It takes patience, practice and even mistakes to discover the fine line between blunt criticism and constructive feedback. But the wait is well worth it, once you hit your stride and find your “candid sweet spot.”
Not many of us have the innate ability to be diplomatic, genuine and gentle while delivering feedback. Most of us have to hone that skill over time, with practice and effort. In my case, I learned more about what not to do by observing others than by having someone show me how to give effective feedback.
And since most of us sense that giving feedback is a challenging art form, we tend to avoid it altogether rather than master it ourselves. It’s the most counterproductive approach of all, but an all-too-common response. People in positions of leadership will go out of their way to avoid giving feedback that makes them uncomfortable, and then wonder why their intelligent, hard-working professionals are walking around scratching their heads, left in the dark about what is hamstringing or stalling their careers.
While I’m a huge proponent of self-awareness and proactively seeking feedback, I also believe it is incumbent on us as leaders and coaches to tell it like it is. Developing those under your guidance is one of the primary goals of a leader. This means much more than sending folks to class, handing them the latest business book or giving them new assignments. The practice of telling people about their “blind spots” is probably the biggest gift a leader or executive coach can give.
I personally had the benefit of some hard-to-swallow but ultimately true feedback that helped me become a better leader. Suffice it to say, there was a time when I believed that the more serious I was, the more serious others would take me. Boy, was I wrong. And ultimately, I ran the risk of being perceived as taking myself too seriously.
Now, this doesn’t mean you should go around revealing everyone’s bad habits and annoying quirks. On the contrary, harsh delivery of criticism, no matter how relevant, is unlikely to be heard or heeded and can even damage your professional relationship. But revealing the behavioral subtleties that can sabotage careers is not only crucial to building a successful and functional team, it’s important to the evolution of each individual’s career progress.
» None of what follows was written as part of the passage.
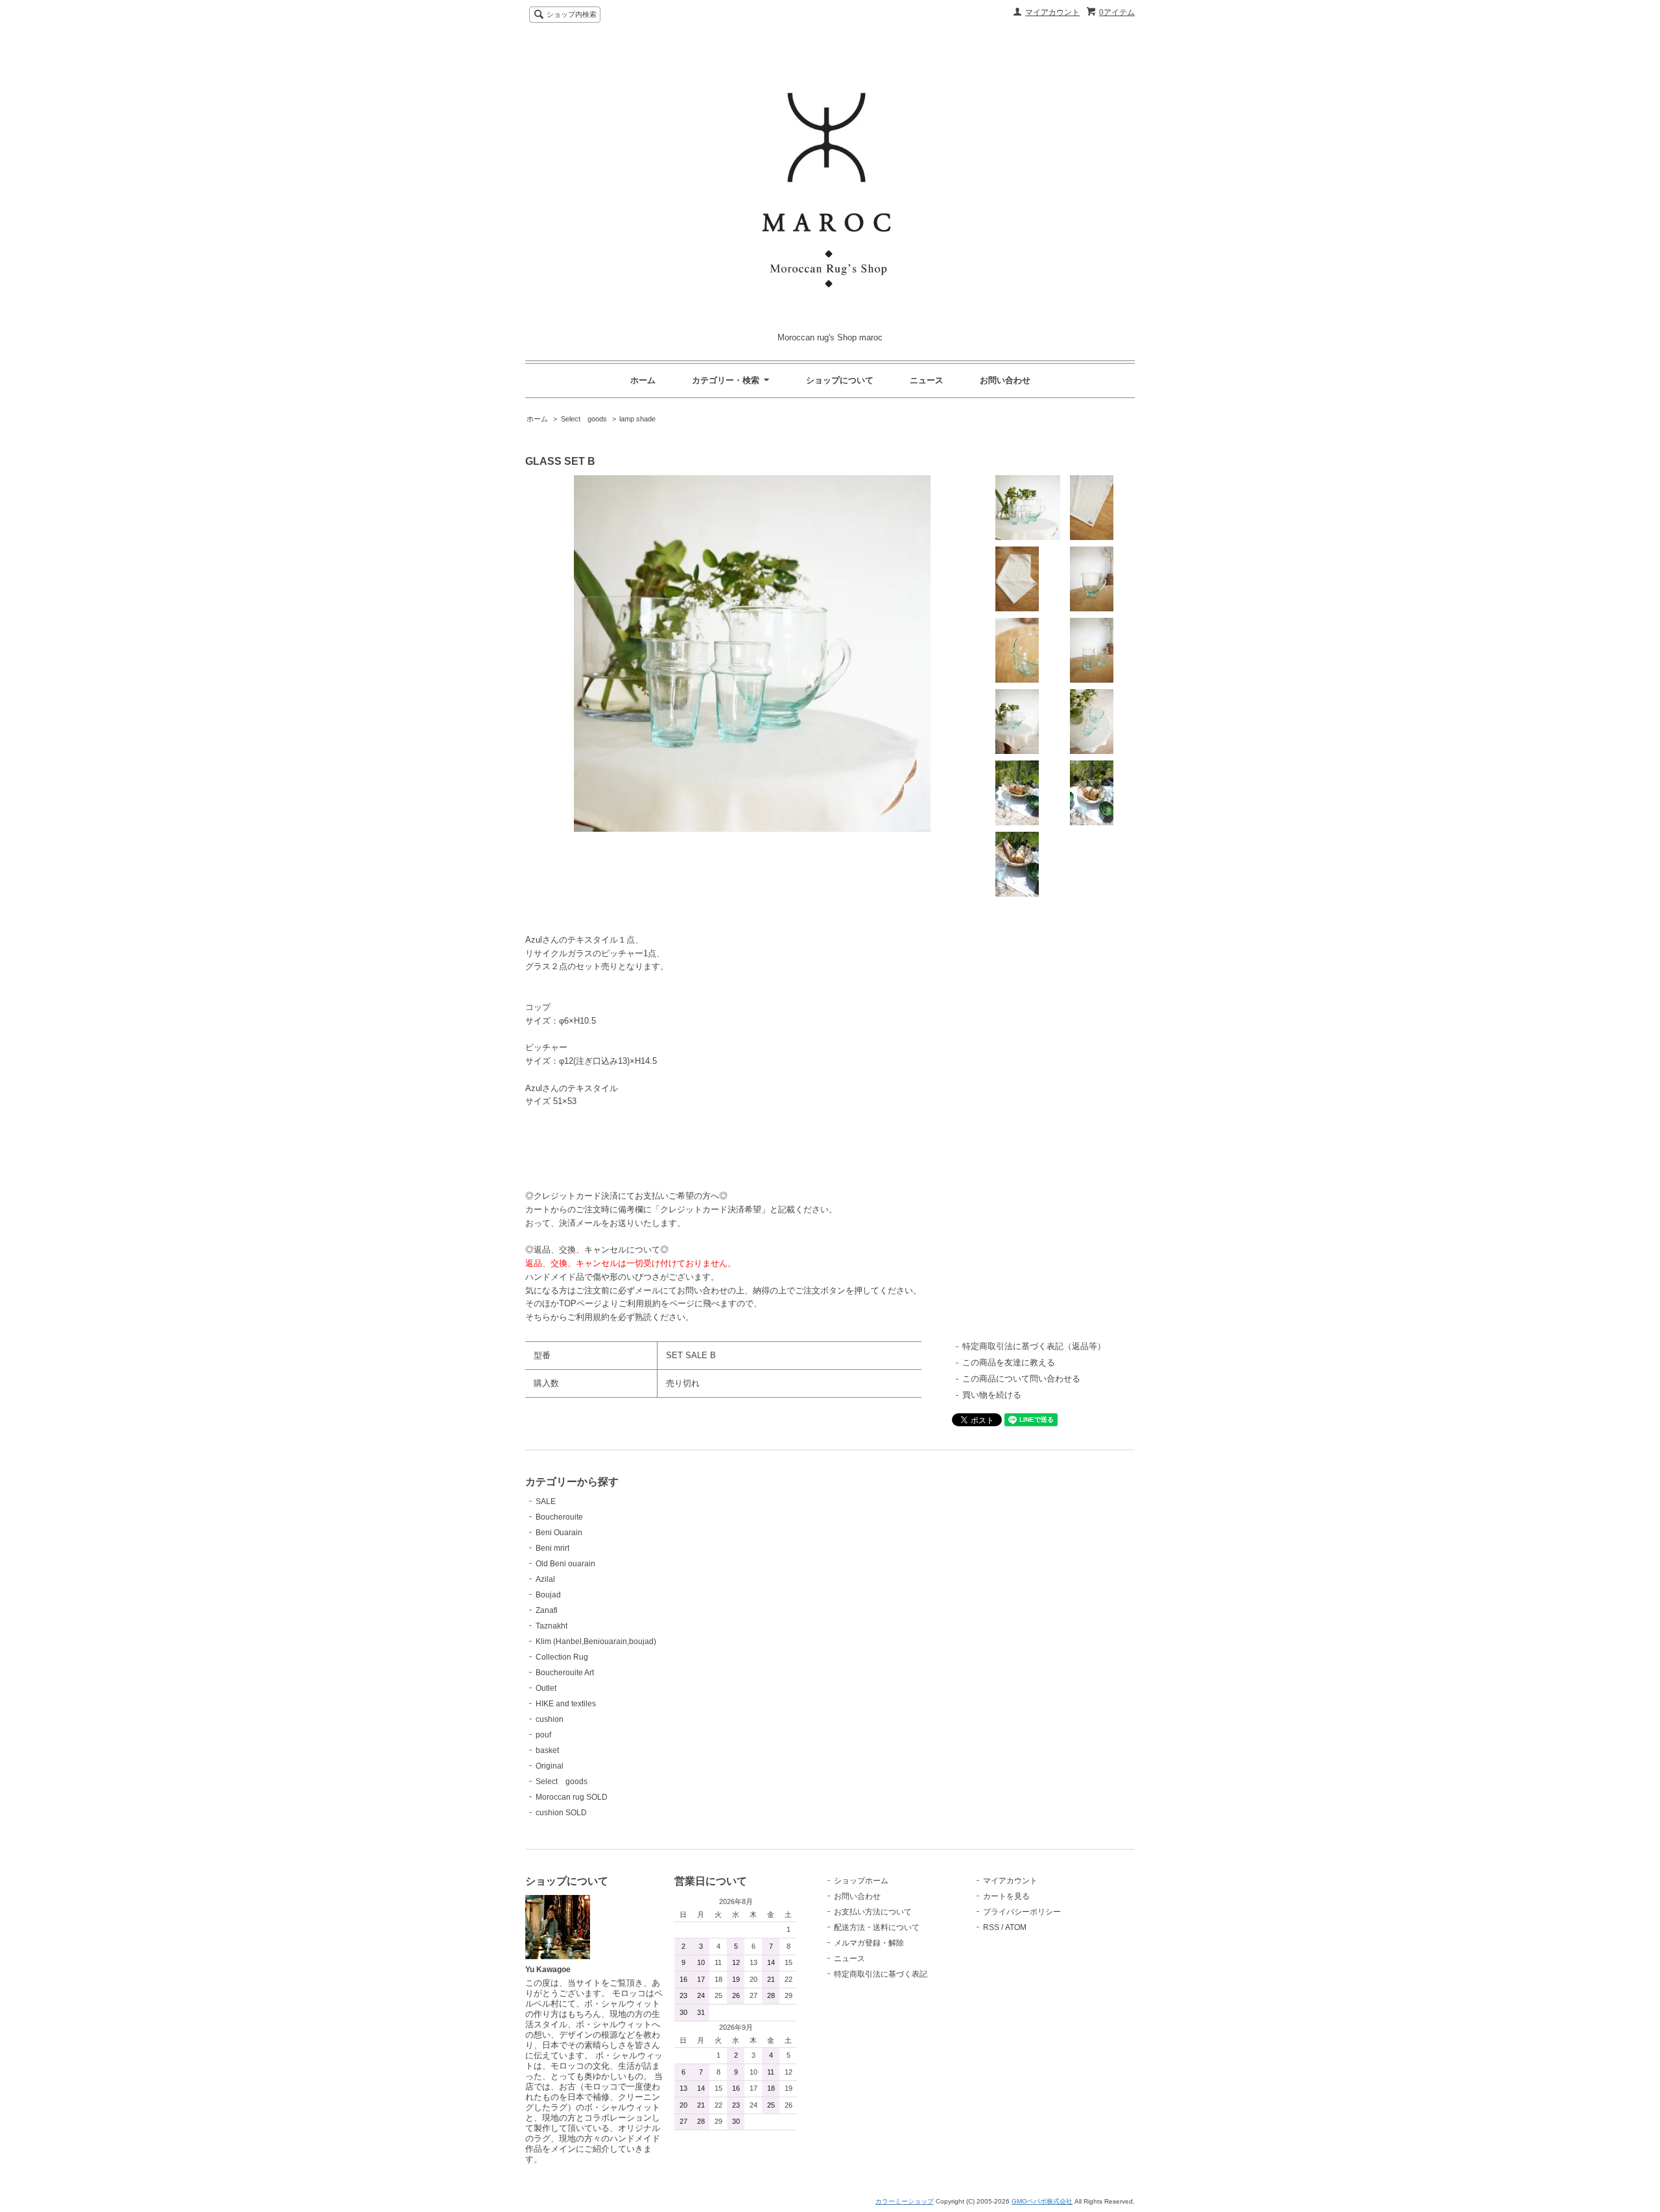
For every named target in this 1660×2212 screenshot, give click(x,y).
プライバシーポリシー (1022, 1911)
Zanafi (547, 1610)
It may not be my favorite part of leading and coaching, but I am highly motivated to see others make huge leaps in their success, simply by making incremental changes in their behaviors or characteristics. Once we move beyond our tendencies to underestimate others’ capacity for change or receptiveness to feedback (a rather condescending notion, when you think about it), we open the doors for some rather stunning progress. If delivered correctly, professionals are usually grateful for revelations that may have been eluding them. Leaders and coaches can give voice to how others perceive us.
So, if you want to close the gap between where you are now and where you want to be, seek a mentor, leader or coach who truly cares about your success. Great mentors don’t put their comfort before your needs, and they don’t shy away from giving you candid feedback.